Task input Block Start
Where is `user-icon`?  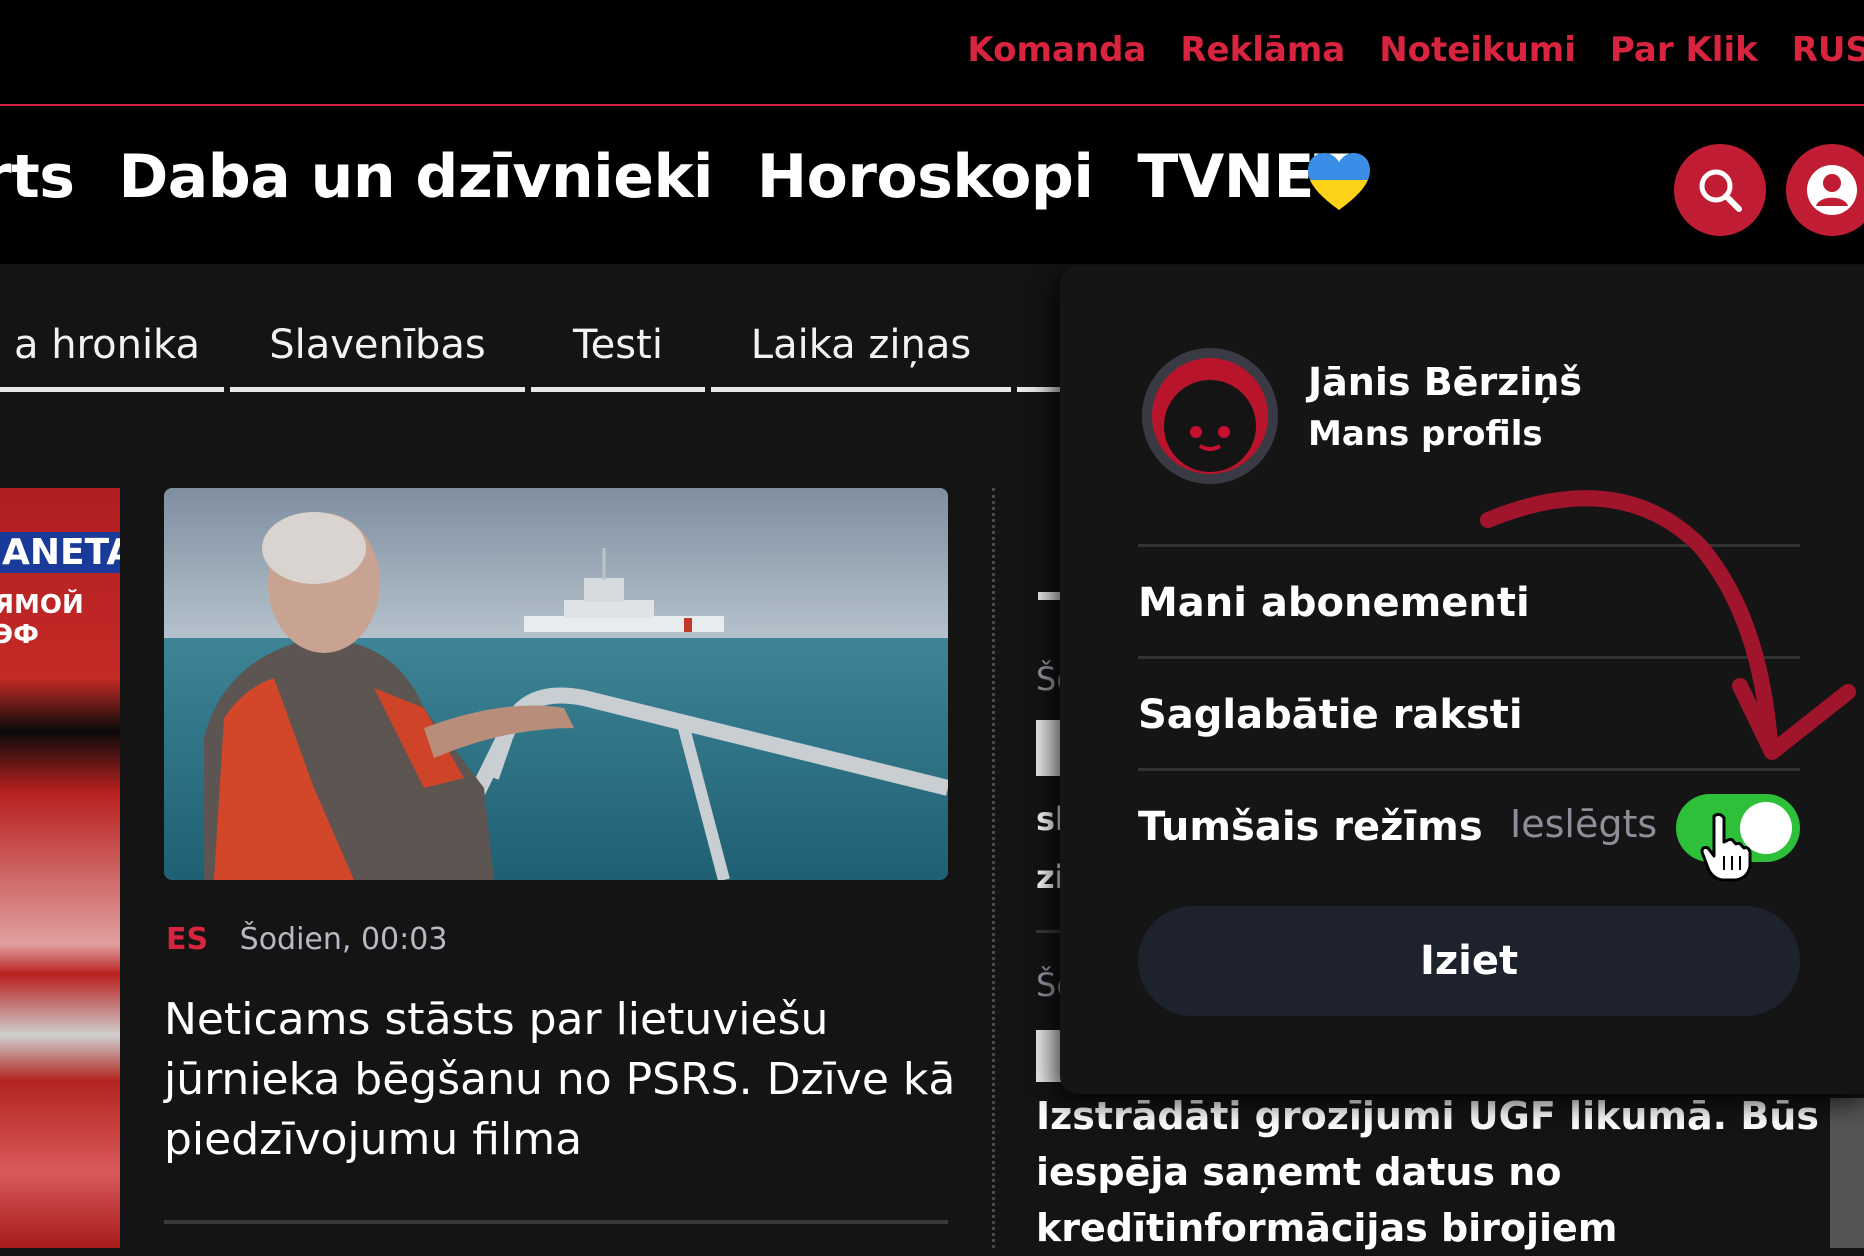
user-icon is located at coordinates (1832, 190).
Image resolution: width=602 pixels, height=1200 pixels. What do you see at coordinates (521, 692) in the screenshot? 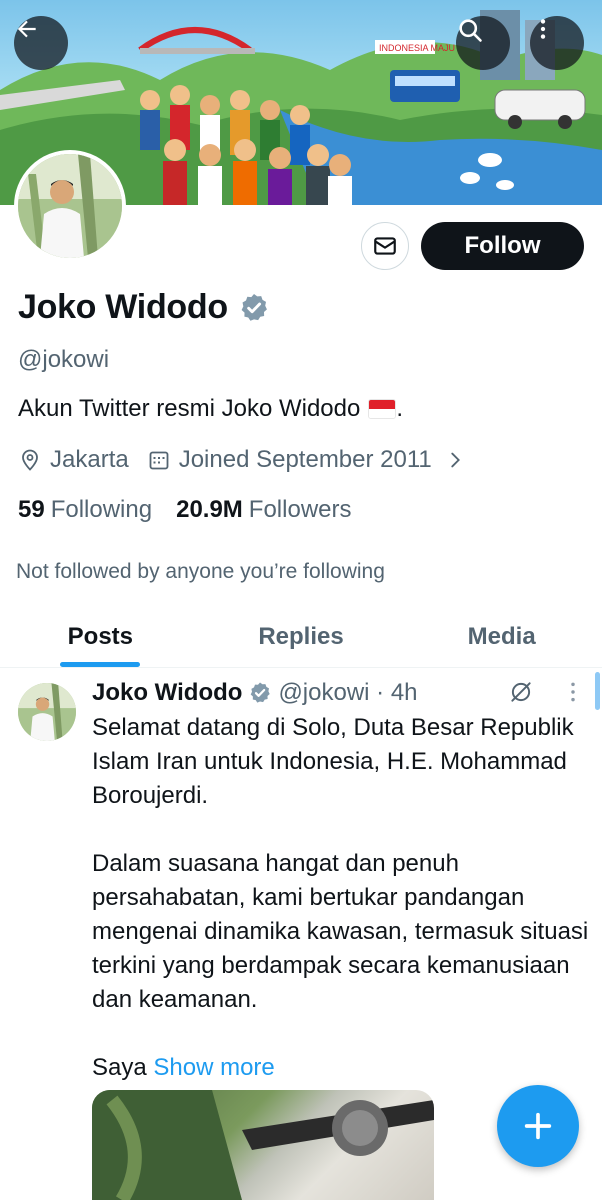
I see `grok-icon` at bounding box center [521, 692].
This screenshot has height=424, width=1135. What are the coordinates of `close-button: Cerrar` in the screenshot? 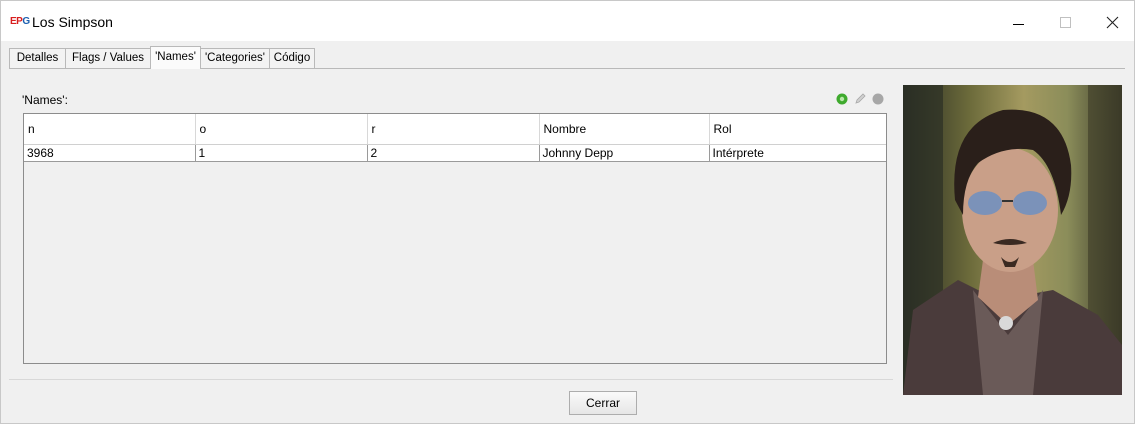 It's located at (603, 403).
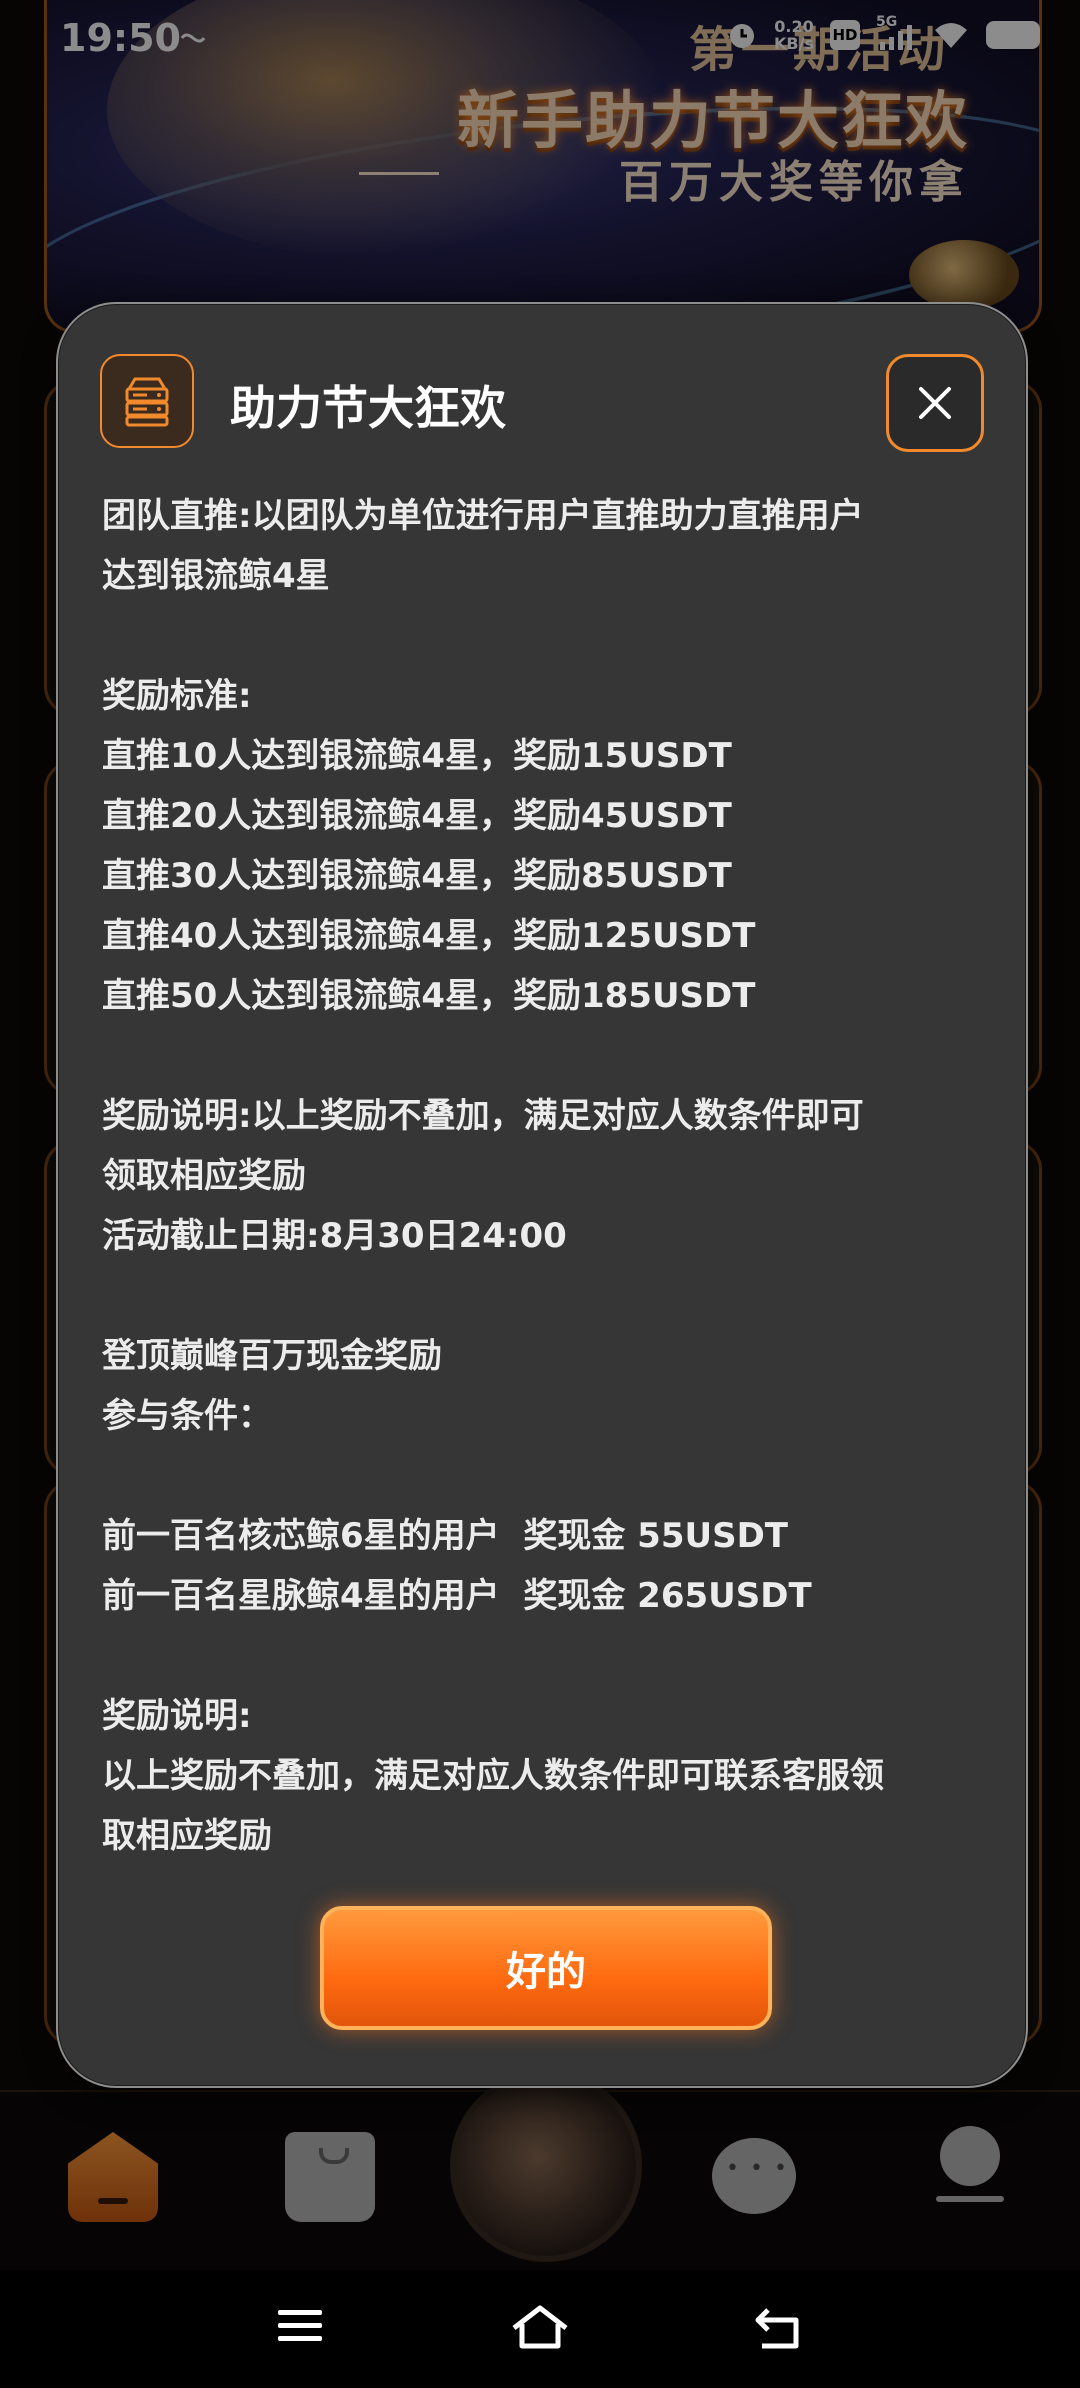  Describe the element at coordinates (457, 1596) in the screenshot. I see `body-line: 前一百名星脉鲸4星的用户 奖现金 265USDT` at that location.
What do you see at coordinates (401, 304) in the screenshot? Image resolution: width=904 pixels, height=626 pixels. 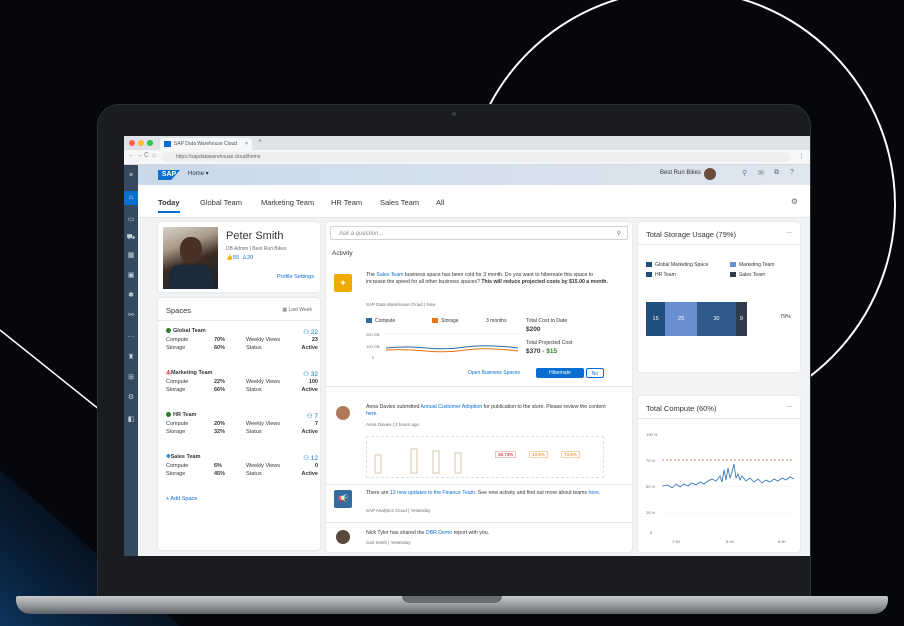 I see `hibernate-meta: SAP Data Warehouse Cloud | Now` at bounding box center [401, 304].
Task input Block End
__Instructions to follow__: Reproduce the records verbatim, starting at the first line and ending at the line containing "center [521, 692].", with both ends included. Omit the pictures.

__Reply__:
Where is `user-icon`?  
user-icon is located at coordinates (1832, 190).
Image resolution: width=602 pixels, height=1200 pixels. What do you see at coordinates (521, 692) in the screenshot? 
I see `grok-icon` at bounding box center [521, 692].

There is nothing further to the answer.